Looking now to the results with a more global view (through the number of Wins and Rank), we note that our methods had the best ranks, even if they did not achieve the best AUC and DEC results for all databases, because when they were not the best method they were relatively close to the best.

4.5 Validation with artifacts separation

To improve the validation of our methods, we will present here the results of recognition (shown in Table 4) while separating the images containing artifacts from those without them. We only present the results for two databases (Terravic and IRIS), because the UND database only contains frontal faces without artifacts and the FSU the database contains few images with artifacts about 7 % of the total number of images). The images considered with artifacts are images where the people have glasses, hats, caps.

Table 4 Recognition results for the two databases (Terravic and IRIS) where there is a significant number of images with and without artifacts

As seen in Table 4, the method 2 achieved the best results (for both measures) in two databases. Only in the FSU database without artifacts, the method 1 has obtained similar results for AUC and the same value for the DEC. Analyzing the relationship between the results of recognition of our best method (method 2) and the previously proposed methods, we can see that there was an improvement of between 1 and 22 % for AUC and 0.008–0.752 in the DEC. These variations were all obtained using the Terravic database without artifacts, and the variations for the other sets are in these ranges.

5 Conclusion

This paper aimed at improving the state of the art in LWIR face segmentation. It contains a brief summary of the best existing methods, the proposal of two new methods that would perform well regardless of face pose, rotation and artifacts, expression, and an extensive evaluation of these methods under four different publicly available databases (730 training and 893 test images).

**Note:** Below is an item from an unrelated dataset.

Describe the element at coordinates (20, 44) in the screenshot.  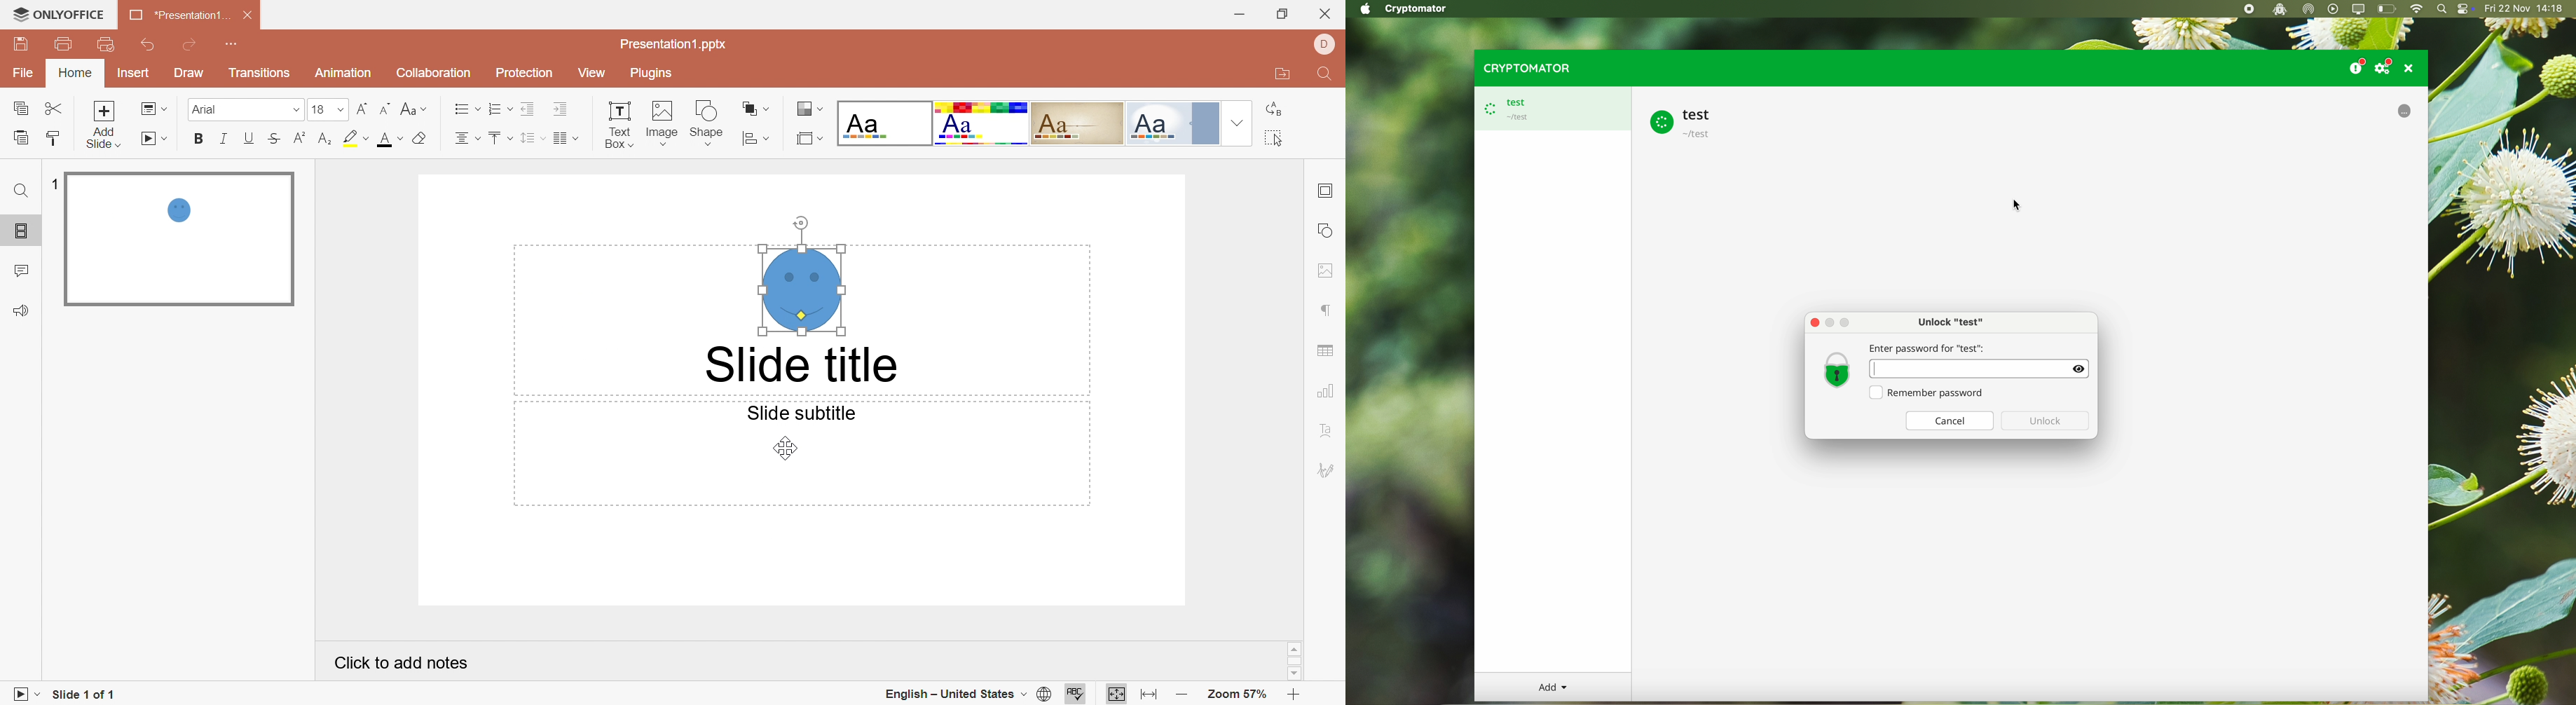
I see `Save` at that location.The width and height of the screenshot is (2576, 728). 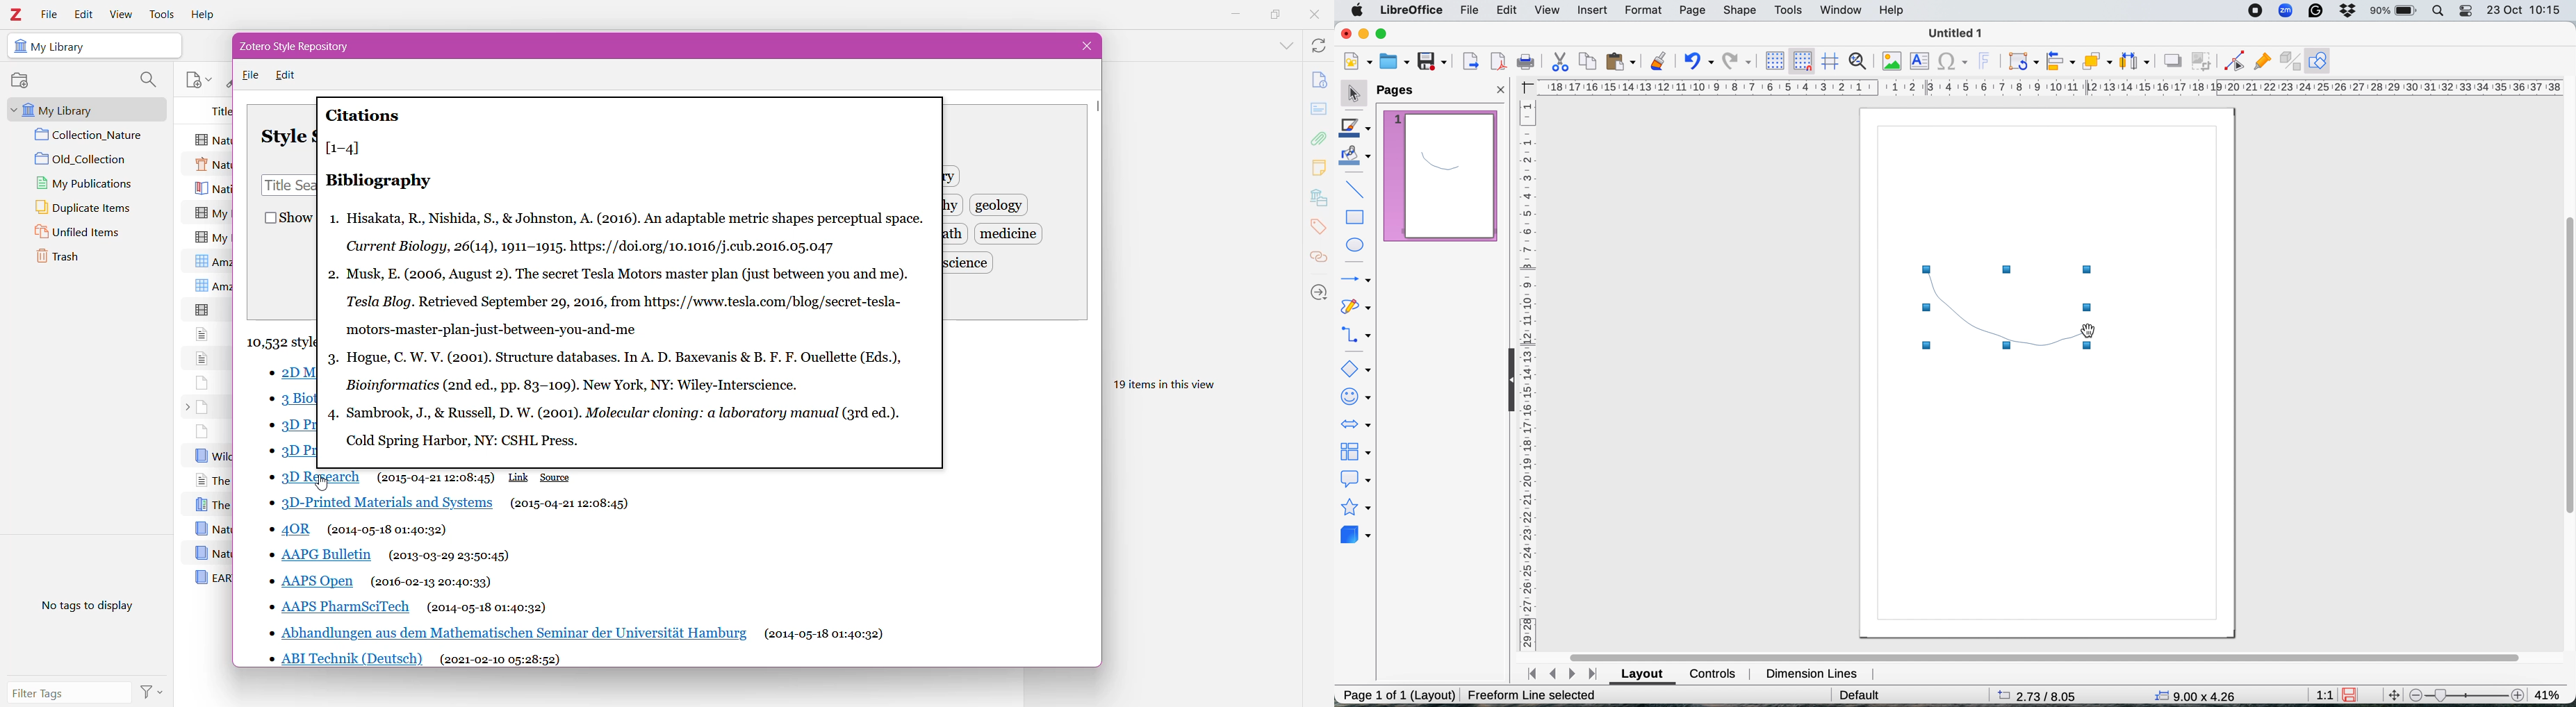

The segmentation evaluations were made taking into consideration two error measures that enable a more in depth analysis of the results: while E 1 is the usual error measure, E 2 takes into account the different number of points in each class (it is a balanced error measure).

The proposed methods were designed with two different goals: method 1 is aimed at real-time performance and it is the fastest of all methods in all databases, in some cases by a very large amount. It does this without compromising the accuracy: it is equal or better than all the previous methods in both error measures with only one exception (Terravic database against the method in [7]). In terms of recognition, this method achieved good results, as seen in Tables 3, 4, where we validate the segmentation methods by applying a recognition method. Using method 1, we believe it is possible to perform face recognition in real-time using LWIR images.

Method 2 was developed to be accurate. It does this quite well, since it is the best in both error measures with the exception of the UND database, with improvements of up to 29.5 % according to E 1 and 34.7 % according to E 2, depending on the database. Of all the segmentation methods presented here, this is the one that is closer to the results of manual segmentation. This method, besides being able to solve the problem of including the clothes as part of the face, allows us to have the approximate shape of the face, which ultimately can be used by recognition methods. Nonetheless, it is not the slowest of all (this is the method in [7]), but we would advise the use of this method mainly on offline tasks. Based on two validations performed in Sects. 4.4 and 4.5, we can see that there was a significant improvement in the recognition results when compared to the results obtained using the segmentation by all other methods. The recognition results are close to results obtained for the manually segmented images, even, as Table 4 shows, when the recognition in done on images with artifacts.